Commentary: The Senate, whether in Santa Fe or in Washington, D.C., has long prided itself on being the more deliberative of the two legislative bodies.
The House, where each seat is up for grabs every two years, may twist and turn with the political winds of the day. But the Senate, filled with legislative lifers who have seen numerous past administrations come and go, provides stability and a long-term view.
It’s the world’s greatest deliberative body, or so we’re told. But, can you really make that claim when you refuse to hold deliberations?
In Washington, Mitch McConnell disposes of House bills without a word of public debate. In Santa Fe, that task falls to the committee chairmen. Judiciary Chairman Richard Martinez and Finance Chairman John Arthur Smith had a combined 48 bills passed by the House die in their committees this session, often without a hearing or a vote.
It was considered something of a breakthrough this year when Smith agreed to let Gov. Michelle Lujan Grisham make an appeal to the Finance Committee for increased early-childhood education funding. He agreed to listen, but not to give the bill a vote.

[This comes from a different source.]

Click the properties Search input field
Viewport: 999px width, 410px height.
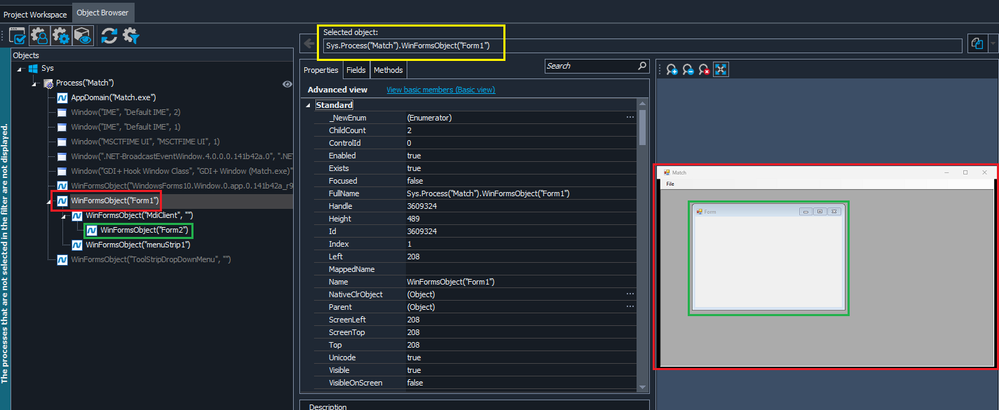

The vote taken in the Senate this year to kill a bill by Rep. Joanne Ferrary that would have legalized abortion was rare. Of the more than 220 bills passed from the House to the Senate this year, only 10 were defeated by votes on the Senate floor.
Those votes are not just rare, they’re also messy. They leave a permanent record of who is to blame when a bill is defeated, often sparking talk on primary election challenges.

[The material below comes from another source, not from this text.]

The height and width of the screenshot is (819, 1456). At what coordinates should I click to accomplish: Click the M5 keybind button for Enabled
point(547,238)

It’s much cleaner to kill a bill in committee without a vote. Which is why it is so much more common. There were more than 80 bills this session that passed in the House and never made it out of committee in the Senate.
The fate of House Bill 356 was typical of how the process usually works. That was the bill to legalize marijuana.
After first clearing the Health and Human Services Committee, the bill went to the Judiciary Committee, where it was replaced by a committee substitute. It was then amended on the House floor before being passed on a 36-34 vote. The bill then moved over to the Senate, where it was amended again by the Public Affairs Committee.
After all of that, the bill reached its final committee - Senate Finance. Smith told the media that the bill did not have enough votes to pass, and that the sponsor had therefore requested that he not hold a hearing.
We never get to know how close the vote would have been, who opposed the bill or what their opposition was based on.
It’s not just the Finance Committee. Nearly 30 House bills died in the Senate Judiciary Committee this session.
I understand why the Legislature places so much faith in the committee process. Limited to 30-day and 60-day sessions in alternating years, there isn’t enough time to debate every bill on the floor. There has to be a way to weed out what gets to the final vote.
But the process only works when the committees do their jobs. That means holding hearings and taking votes, even on the tough bills.
The House reformed its committee system several years ago to make it more fair and remove the discretion of the chairman to decide what bills are heard and when. The Senate should do the same.
For more than a decade, the fate of early childhood funding has lied in the hands of one man, Smith. The full Senate never gets to vote on the issue. That has to change.